SERGIO SARMIENTO
SERGIO SARMIENTO

“No voy a insultar tu inteligencia al sugerir que realmente crees en lo que dijiste.”

William F. Buckley, Jr.

 

En muchos sentidos Andrés Manuel López Obrador ha dejado atrás el radicalismo del pasado. Ya no manda al diablo las instituciones ni bloquea el Paseo de la Reforma. Me dicen que le propusieron introducir a su Proyecto de Nación 2018-2024 la propuesta de renta básica universal, la que el panista Ricardo Anaya ha asumido con tanto entusiasmo, pero la rechazó por “populista”.

Su proyecto no propone ya echar para atrás las reformas estructurales, sino someterlas a evaluación (pp. 6 y 7).
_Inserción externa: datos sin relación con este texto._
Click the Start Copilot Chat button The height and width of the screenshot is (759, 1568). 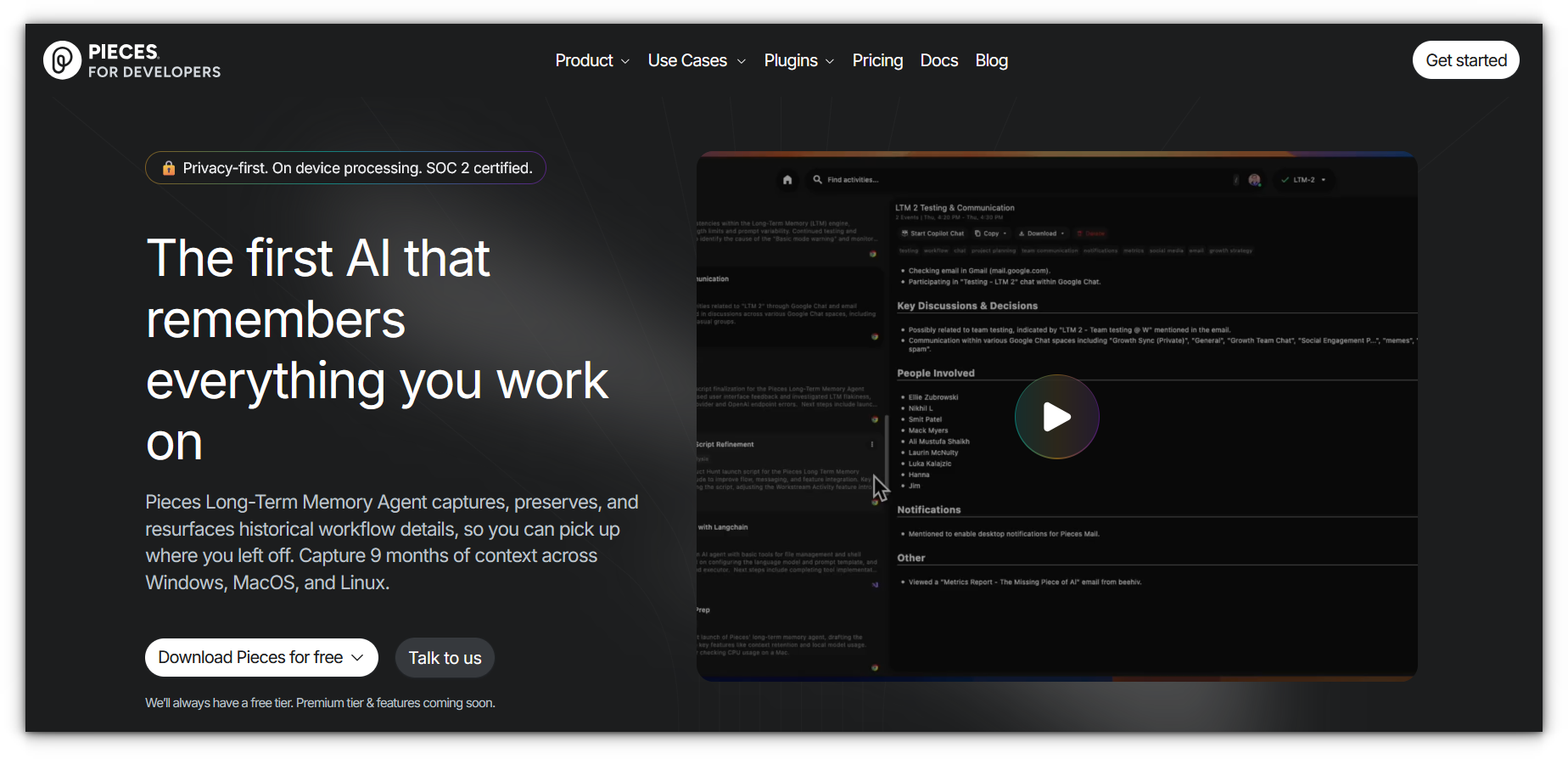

Plantea que su gobierno “respetará siempre el estado de derecho” y señala que “el respeto al derecho a la propiedad privada es uno de los puntos clave de la propuesta, sobre todo en lo que se refiere al respeto a la tenencia de la tierra” (p. 414). Alfonso Romo, el empresario regiomontano que coordinó el documento, afirmó el 20 de noviembre: “No vemos la propiedad privada como una concesión benévola del Estado, sino como un derecho inherente a cada hombre y a cada mujer”.
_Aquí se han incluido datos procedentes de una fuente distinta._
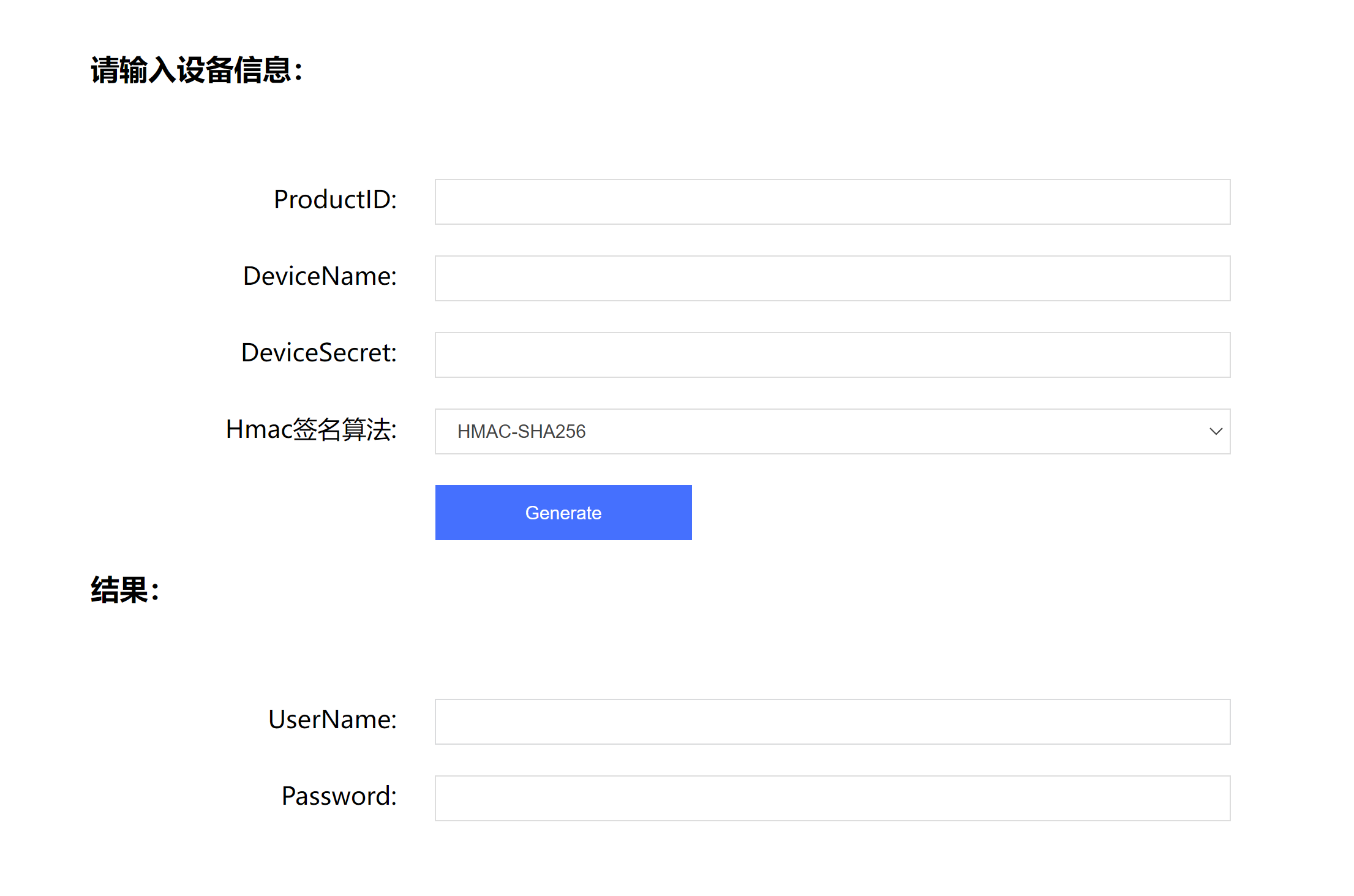Click the 请输入设备信息 heading
The width and height of the screenshot is (1354, 896).
click(197, 70)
López Obrador no es ya el joven que bloqueaba pozos petroleros en Tabasco. Hoy tiene 64 años y quizá se da cuenta que sus excesos del pasado le han costado mucho. La elección presidencial del 2006 la tenía ganada hasta que empezó a gritarle “Cállate chachalaca” a Vicente Fox. Lo que a él le pareció un gesto simpático, a muchos electores les pareció prepotente. El PAN no necesitaba más prueba de que era un peligro para México que repetir los videos.
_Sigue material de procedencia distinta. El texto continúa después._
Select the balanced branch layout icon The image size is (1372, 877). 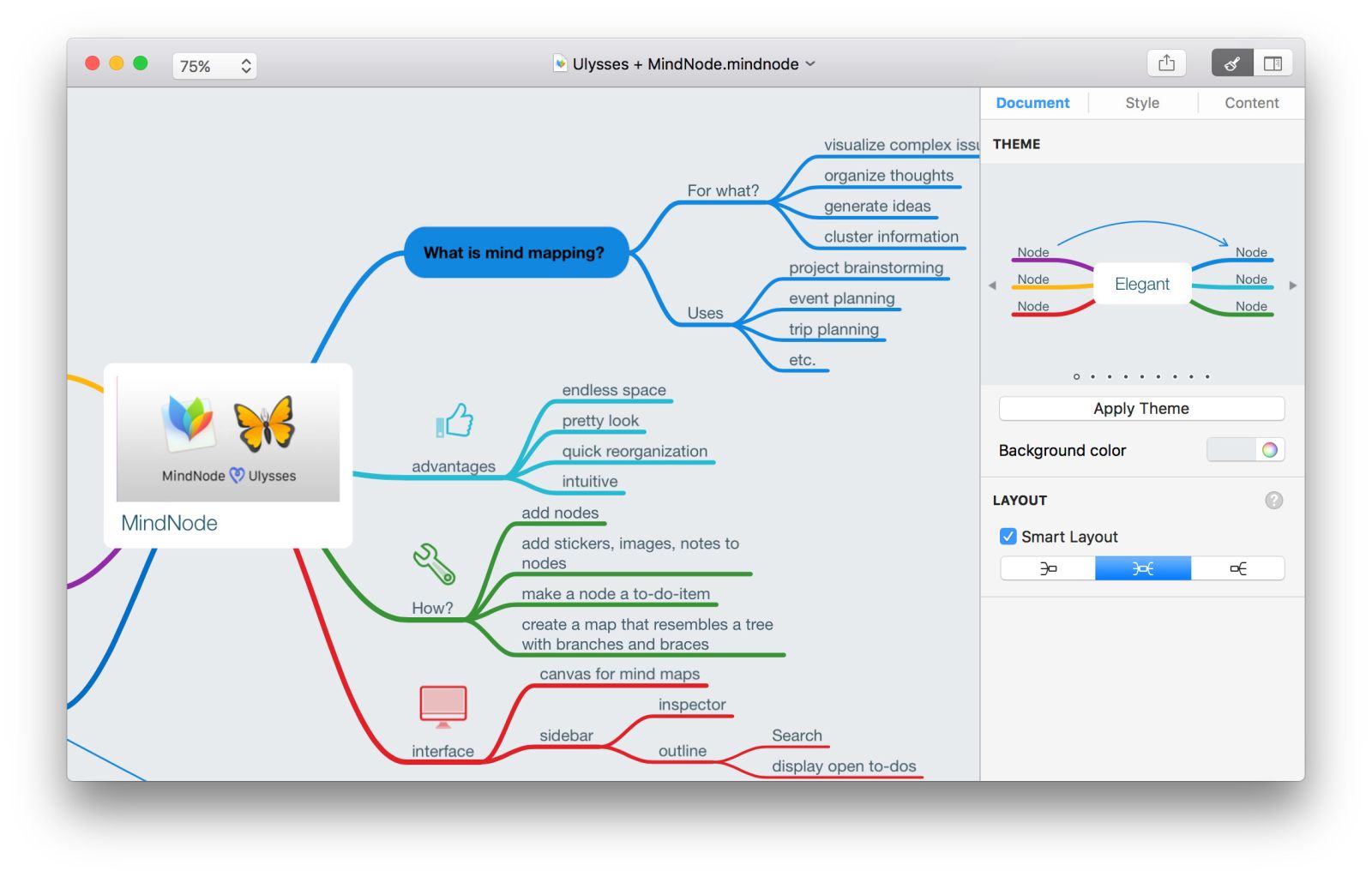[x=1141, y=568]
La gran pregunta es si la nueva madurez es real o fingida. A veces a Andrés Manuel le cuesta trabajo dominar al tabasqueño que lleva dentro. Sus primeras reacciones al virtual destape de José Antonio Meade, a quien llamó pelele, títere y señoritingo, lo demuestran: “La mafia del poder piensa que con mañas se van a seguir imponiendo en el gobierno, pero les digo que no van a poder en la elección del año próximo. No van a imponer a un nuevo pelele, a un nuevo títere en nuestro país, como lo hicieron con Calderón y Peña. Miren cómo está nuestro querido México con el títere de Peña Nieto; impera la corrupción, hay mucha pobreza, inseguridad, violencia, y ahora quieren a otro pelele, a este señor Meade, este señoritingo; pues ya no, ahora será el pueblo el que elegirá al próximo presidente, ya no más peleles y títeres”.

López Obrador no tendría que recurrir a estas descalificaciones. Él representa una insatisfacción social en buena medida justificada. Ha señalado de manera correcta muchos de los males que afectan a nuestro país y que le han impedido alcanzar su desarrollo pleno. Pero una cosa es criticar problemas y señalar posibles soluciones, y otra afirmar que quienquiera que no está de acuerdo con él es corrupto, títere, pelele o señoritingo.

Quizá sea imposible esperar un debate de altura en la clase política mexicana. Fox ganó la Presidencia en 2000 llamando La Vestida a su principal rival y descalificando como tepocatas, alimañas y víboras prietas a quienes no lo apoyaban. A López Obrador le ha funcionado también insultar a quienes ofrecen propuestas distintas a las suyas.

Son tiempos de populismo. Hugo Chávez y Donald Trump pudieron escalar las estructuras del poder descalificando a sus rivales. López Obrador podría estar superando esta fase de berrinche infantil. Su Proyecto de Nación, en efecto, tiene temas de fondo que deben discutirse. Pero el que su reacción al destape de Meade sea llamarlo pelele, títere y señoritingo, no apunta a ninguna madurez emocional.

 

Operación cicatriz

José Antonio Meade está haciendo ya la operación cicatriz necesaria en el interior del PRI. Ayer caminó con Miguel Ángel Osorio Chong, secretario de gobernación, y comió con él en el restaurante Puerto Chico de la capitalina colonia Tabacalera.